HSBC manager held overdrawn customer against her will
HSBC bank has written off a customer's overdraft after a judge decided it had unlawfully imprisoned her and harassed her with hundreds of phone calls.
Josephine Lewis, from Wootton Bassett, won her civil case against the bank at Swindon County Court.
Judge Tacey Cronin ruled that Miss Lewis's overdraft of £2,070 should be cancelled as HSBC had failed to meet its contractual obligations to her.
HSBC said it was sorry for the stress it had caused Miss Lewis.
Judge Cronin said the bank had failed to run Miss Lewis's account with "reasonable care and skill".
"That Miss Lewis had been wrongfully imprisoned and had been harassed were elements of the bank's failure to abide by its obligations under the contract," said Judge Cronin.
Josephine Lewis had gone to her HSBC branch in Wootton Bassett in October 2008 to complain about the overdraft fees it had been levying on her account.
When she became upset and wanted to leave the interview room, which had been locked from the inside for privacy, the branch manager Chris Hicks stood up and blocked her way.
"He leapt up, ran past me, and held his arms across the door," Miss Lewis told the BBC.
"The girls behind the counter intervened because they could hear me asking to be let out."
Judge Cronin said: "In my judgement the detention which Miss Lewis experienced at Mr Hicks' hands was distressing, and would have been distressing to anybody who wished to leave the interview, but knew the door was locked.
"That crossed the threshold to the level of unlawful imprisonment," Judge Cronin added.
Josephine Lewis' brief detention at the HSBC branch was just one of many related complaints about her debts to HSBC which she took to the county court.
Not all the complaints were upheld.
But Judge Cronin found that Miss Lewis had been harassed by hundreds of phone calls from HSBC during 2008 and 2009.
Many of them were generated by automatic dialling equipment, and some involved threats from bank staff that the calls would continue until she paid up.
The calls continued until October 2009 even though the bank had agreed to stop making them back in May 2008.
They only ended once Miss Lewis started legal proceedings against the bank.
"An excessive number of phone calls (several hundred) were made to Miss Lewis [and] the content of many of the phone calls received by her was abusive and threatening," Judge Cronin said.
"The bank had control of these phone calls and failed to stop them being made, even after indicating that it would so, and this conduct amounts to what the man in the street would describe as harassment," the Judge added.
Judge Cronin said that if Miss Lewis had asked for damages for the wrongful imprisonment and telephone harassment she would have awarded her a further £1,500.
Breach of contract
Judge Cronin also found that at one point the bank had failed to obey an instruction from Miss Lewis to freeze her overdrawn account, allowing more payments to be made, which increased her debt.

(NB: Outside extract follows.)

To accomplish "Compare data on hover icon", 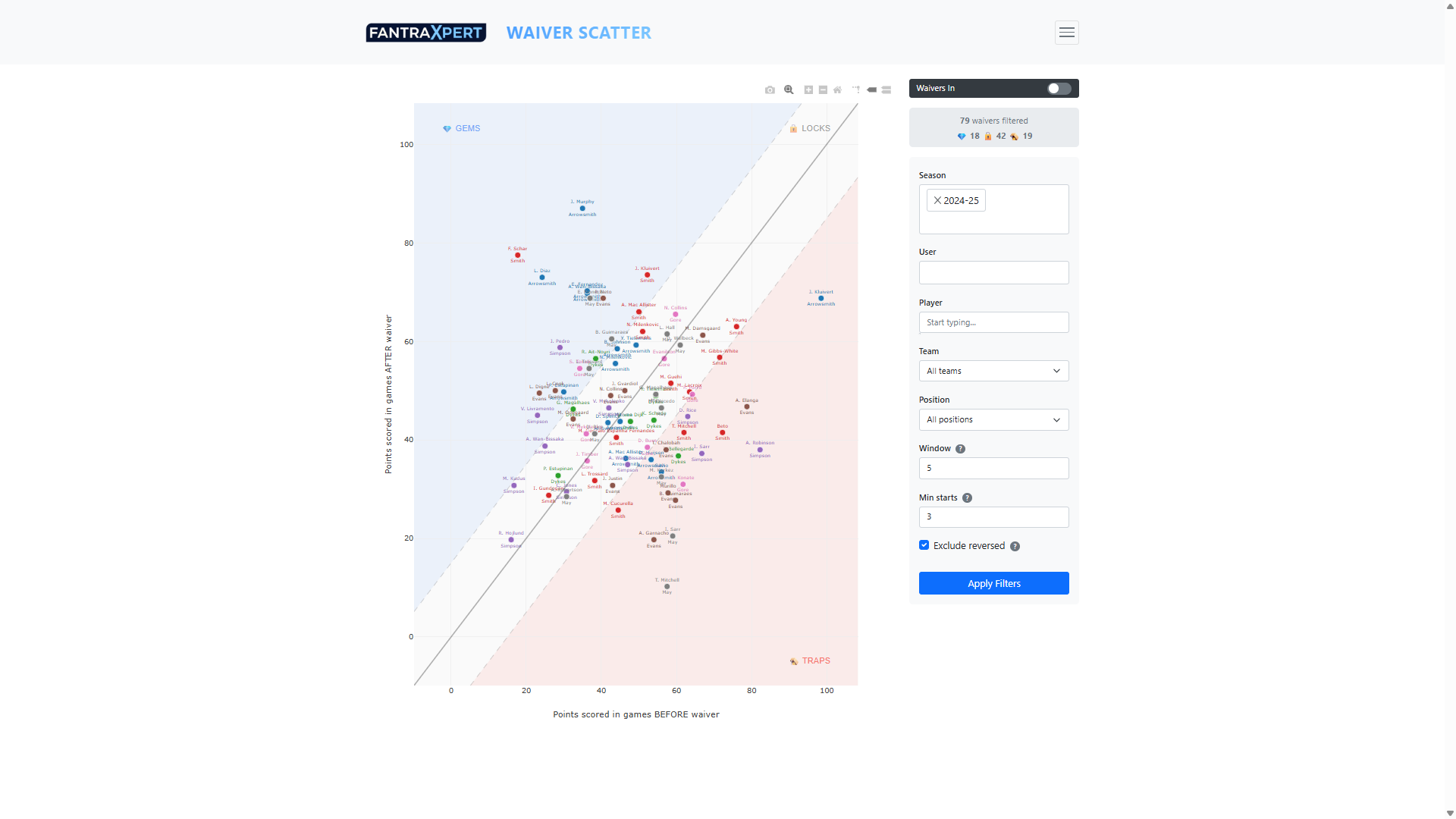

It had also failed to tell her when she opened her account what the overdraft fees might be if she went into the red - a breach of the current account contract.
HSBC said it apologised to Miss Lewis for the stress it had caused her and had complied with the court ruling.
"HSBC regrets the way we dealt with Miss Lewis and her complex financial situation," said a spokesman.
"Although we had agreed to her request not to contact her by phone, a error meant she continued to receive some calls regarding her outstanding debt.
"On the occasion in October 2008 when Miss Lewis came into the branch, although she felt she was unable to leave, it is the case she was free to leave at any time," the spokesman claimed.
Stephen Hone, of the campaign website penaltycharges.co.uk, which helped Miss Lewis, said: "The case shows we need legislation to stop unlawful bank charges, as all parties promised before the last election."
Marc Gander of the Consumers' Action Group (CAG) said: "This seems rather more extreme than usual but harassment of customers in difficulty seems to be routine for many financial institutions."
"Regulators seem to take very little notice," he added.
Josephine Lewis told the BBC she was thrilled to have won her case, but it had been "mentally exhausting and stressful".
"I hope this will encourage other people to try to get their charges back if the bank has breached its contractual obligation to handle an account with care and professional skill," she said.